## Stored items
----

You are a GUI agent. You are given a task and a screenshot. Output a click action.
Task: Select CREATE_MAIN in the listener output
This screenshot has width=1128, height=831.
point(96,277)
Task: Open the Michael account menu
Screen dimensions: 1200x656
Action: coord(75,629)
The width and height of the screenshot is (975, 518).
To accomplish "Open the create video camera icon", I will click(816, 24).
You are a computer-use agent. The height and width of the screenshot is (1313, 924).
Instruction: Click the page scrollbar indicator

----

## Exercise brief
Read through the entries above, and wherever a line holds the string "Open", copy it.

## Solution to the exercise
Task: Open the Michael account menu
To accomplish "Open the create video camera icon", I will click(816, 24).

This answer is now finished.